What to produce: Where a line holds the word "This", copy it from the records.
** The records follows **
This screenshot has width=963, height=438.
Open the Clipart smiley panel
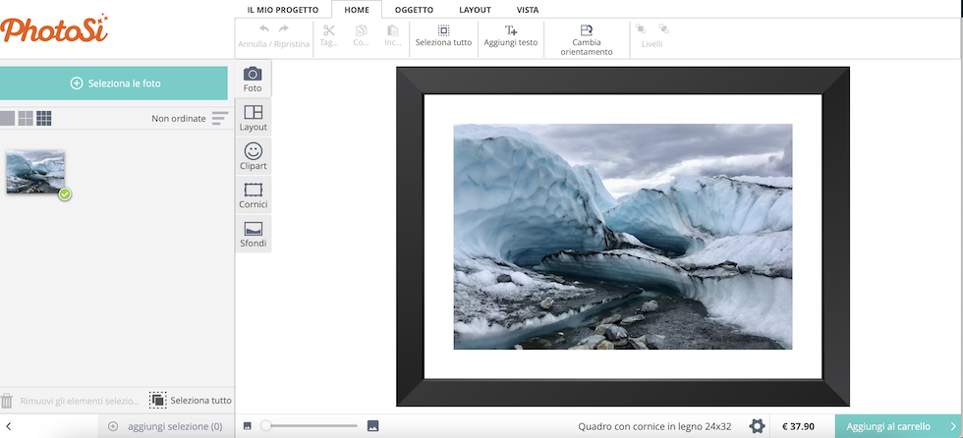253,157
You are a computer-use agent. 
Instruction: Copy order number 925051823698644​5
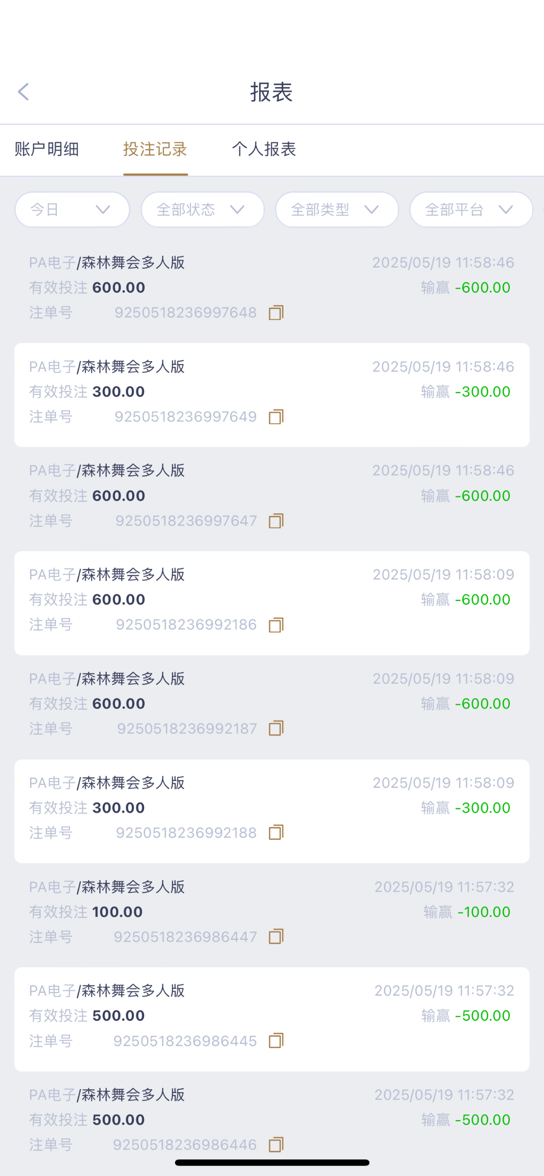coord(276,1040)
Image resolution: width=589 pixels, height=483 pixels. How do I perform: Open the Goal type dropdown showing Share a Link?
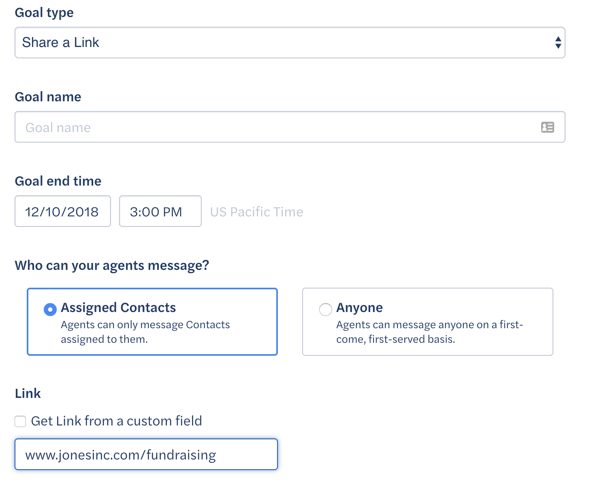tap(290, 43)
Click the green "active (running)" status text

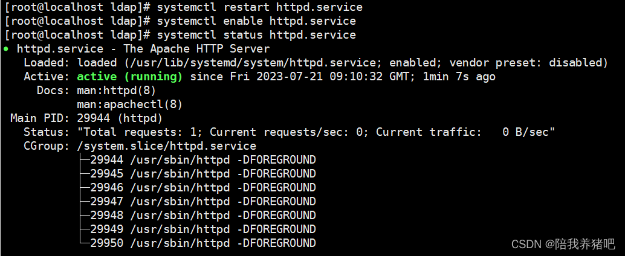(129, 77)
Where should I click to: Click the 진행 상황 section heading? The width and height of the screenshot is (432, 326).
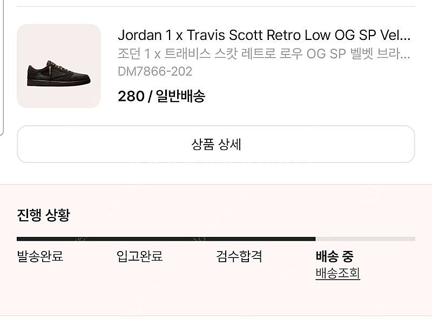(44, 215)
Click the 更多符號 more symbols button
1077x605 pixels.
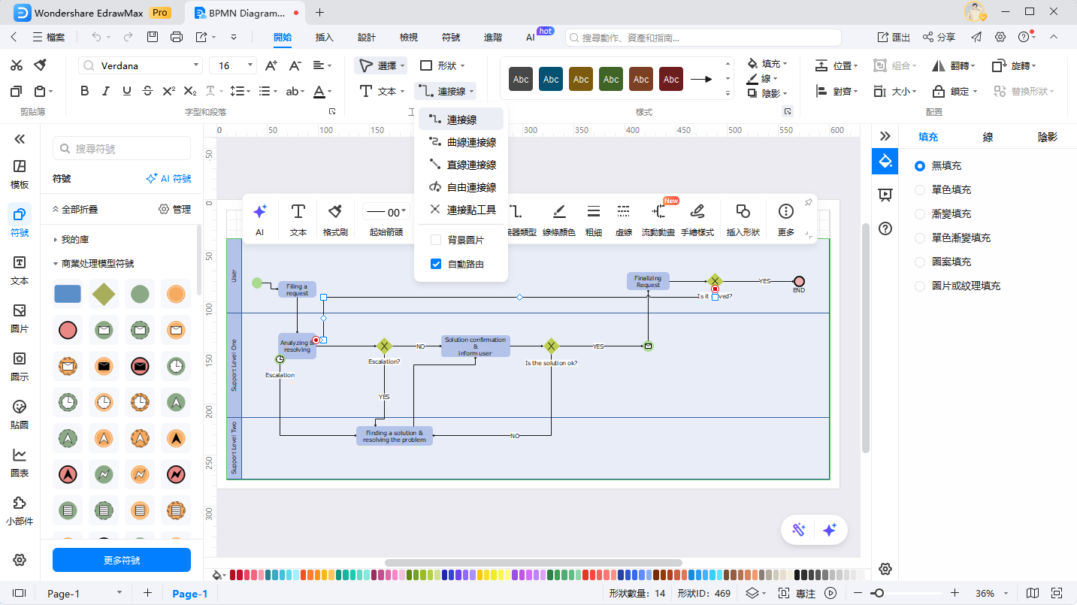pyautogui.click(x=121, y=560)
** End of The records **
** The records follows **
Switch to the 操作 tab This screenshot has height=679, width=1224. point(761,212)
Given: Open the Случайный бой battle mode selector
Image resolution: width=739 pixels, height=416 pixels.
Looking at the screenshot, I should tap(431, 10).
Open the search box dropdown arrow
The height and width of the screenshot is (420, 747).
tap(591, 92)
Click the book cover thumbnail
** End of The records **
Result:
This screenshot has width=963, height=438.
Switch to the 操作 tab This screenshot has height=679, width=1224. point(761,212)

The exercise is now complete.